• EXCERPT PROVIDED:
Is the metrics NASA Astrophysics Data System (ADS) offers as responsible as it could be? ADS is a pioneer, and the principles it has been built on are surprisingly sound. However, users should be wary of some of the later add-ons, like h-index.
The Astrophysics Data System is well established as one of the most prominent discipline specific citation databases. As such, it is a rich source of astronomy related metrics. It has been specified as “designed to be useful to astronomers, not bibliometricians”. There is a general agreement that the coverage, metadata and classifications found in the more general citation databases such as Web of Science and Scopus do not serve needs of the astronomy and astrophysics community equally well.
The Leiden Manifesto for Research Metrics (2015) calls for bibliometricians to account for variation by field in publication and citation practices. We need certain standards to ensure that the metrics from the various citation databases we use is responsible and employs state of art methods. This must be true for all citation databases, including ADS.
Using a 2012–2016 publication dataset from the University of Helsinki research evaluation, we check the astronomy/physics divide of this set using (1) ADS (2) a citation network clustering algorithm promoted as suitable for research evaluation. We also check (3) the Scopus based Topics and (4) the research field results of the new Dimensions citation index that uses AI tools.
We know Astrophysics Data System1 as an excellent tool for astronomers everywhere. It is comprehensive, easy to use, and most astronomers are working happily with it. Besides of being the definitive source of bibliographic data in astronomy, it includes abstracts, full text, and links to data. It is particularly interesting from a bibliometrics point of view, as ADS also pioneered the use of online citation indices. 
Meanwhile, bibliometrics has become a popular tool to measure research impact. It has been used extensively, and also abused. Given the rise of the responsible metrics movement in the 2010s, we wanted to check ADS — is the metrics it offers as responsible as it could be?
Before answering that question, let us first have a little overview on history. In the beginning, citations indices were a tool of scientific exploration. Their initial function was to aid in the discovery of relevant research, using citations. This is also the way ADS uses citations today.
The first citation indices by Institute of Scientific Information were printed. It was quite hard work to produce printed citation data without today’s computing power. At the same time, the number of publications was growing. This called for sustainable business models. Citation counting started, and over time, it was developed into products like impact factors, that you could sell to universities and research institutes, making bibliometrics a commercial effort.
In the 1990s, world wide web made online databases a handy tool. At that time, also ADS went live on the web, being a pioneer in providing citations to astronomy publications online. In the next decade, lots of new tools appeared on the market. These included the ISI database, renamed online as Web of Science, followed by Scopus by Elsevier and Google Scholar. Bibliometrics became a standard evaluation tool. Soon, there were lots of metrics products that were used to evaluate everything from researchers to universities.
Other, less citation-oriented services worth a mention are Crossref2, which provides DOIs to publications, and Microsoft Academic Graph (MAG)3, that has provided valuable metadata and citation links for bibliometricians. However, it was announced in May 2021 that MAG is shutting down by end of the year.
In the 2010s, there was a reaction to the over-dependence on quantitative metrics. Critical voices started to warn about misuse of bibliometrics. This resulted, among others, in Declaration of Research Assessment (DORA, 2013)4, Leiden Manifesto (2015)5, and the Open Citations Initiative (I4OC, 2017)6. All these initiatives cover quite a wide ground. We will not go through their full statements. Instead, we have chosen to have a look into a few recommendations that are particularly relevant for ADS.

[Extracted entries]

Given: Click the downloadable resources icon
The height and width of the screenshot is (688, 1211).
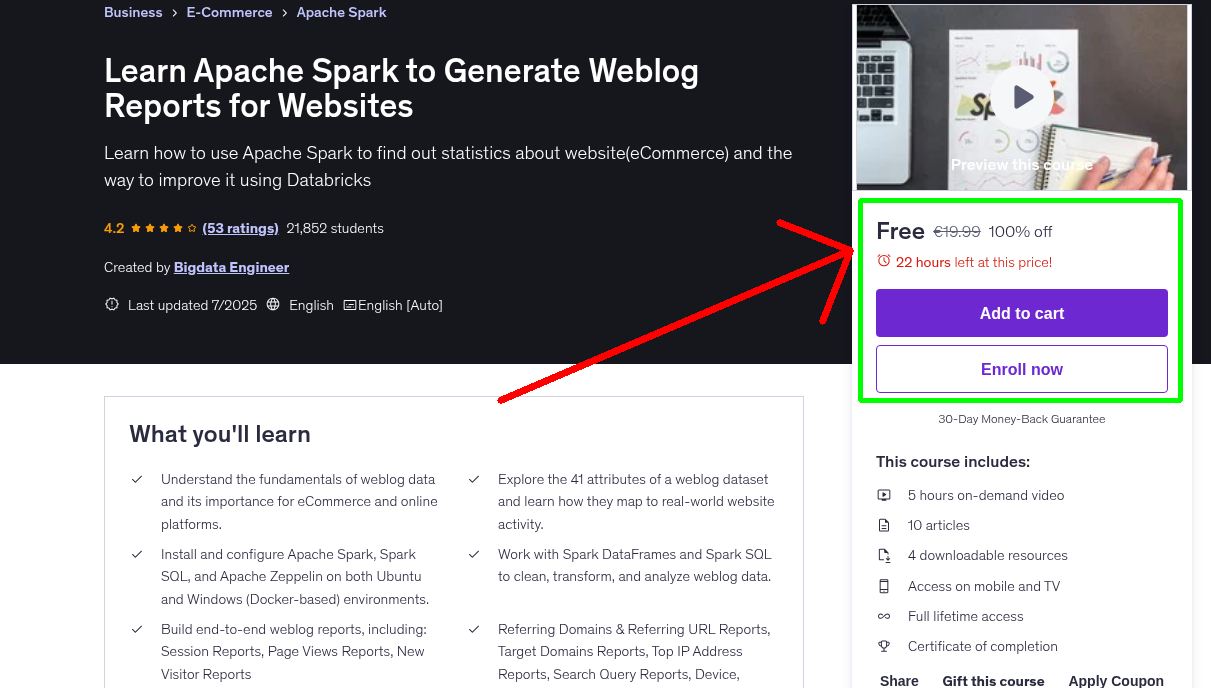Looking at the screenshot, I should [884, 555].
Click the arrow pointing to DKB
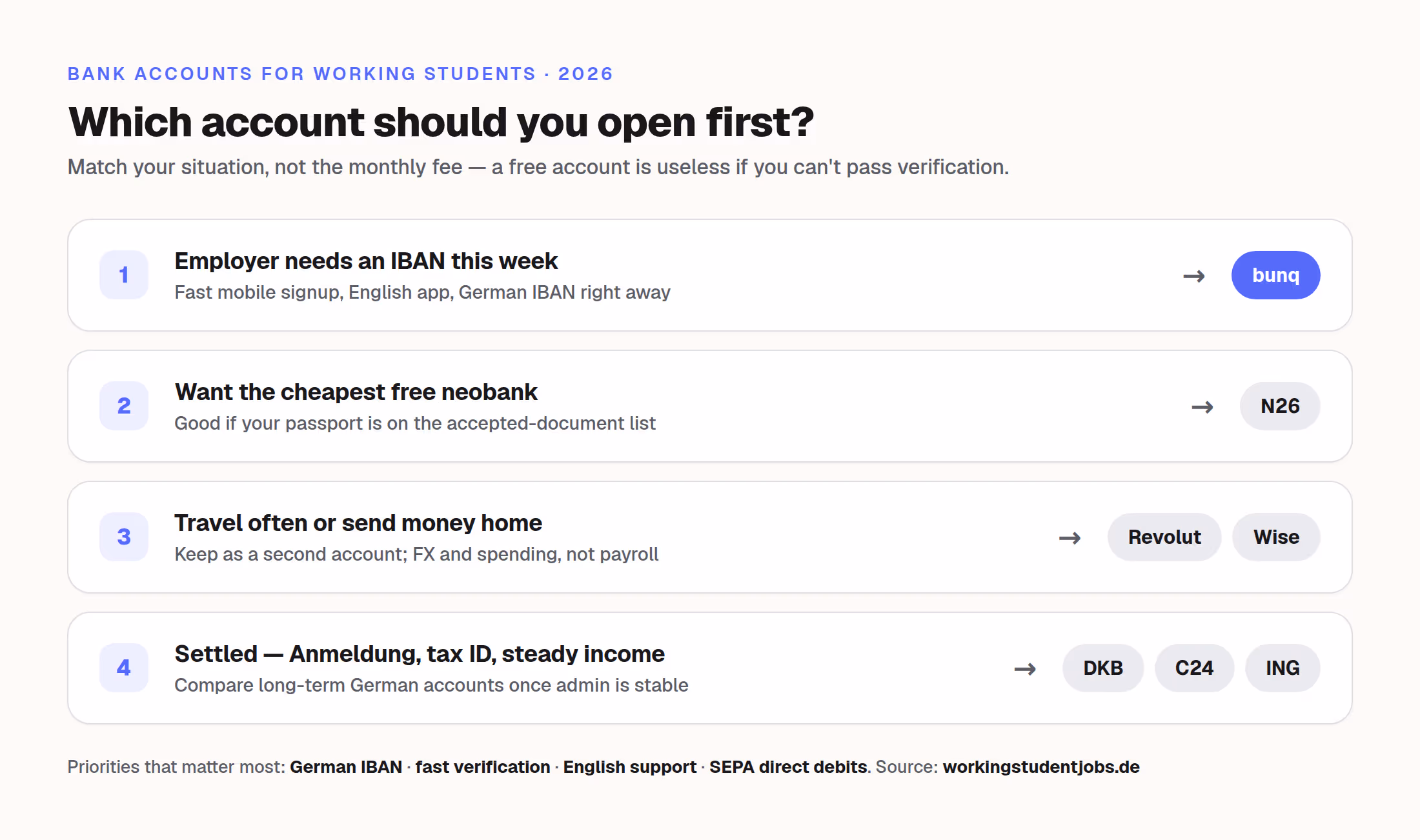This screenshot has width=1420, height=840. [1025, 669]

• EXERCISE TASKS:
[A] Answer the following questions from the text on ADS metrics, one per line:
(i) In which year was the Leiden Manifesto for Research Metrics published?
(ii) Which years does the University of Helsinki publication dataset cover?
(iii) In which month and year was the shutdown of Microsoft Academic Graph announced?
[B] Rewrite the extracted entries, replacing "Click" with "Select" and keeping everything else identical. Omit the pictures from your answer.

• RESPONSES FOR EACH TASK:
[A]
(i) 2015
(ii) 2012–2016
(iii) May 2021

[B]
Given: Select the downloadable resources icon
The height and width of the screenshot is (688, 1211).
Looking at the screenshot, I should [884, 555].
Select the arrow pointing to DKB
This screenshot has width=1420, height=840. [1025, 669]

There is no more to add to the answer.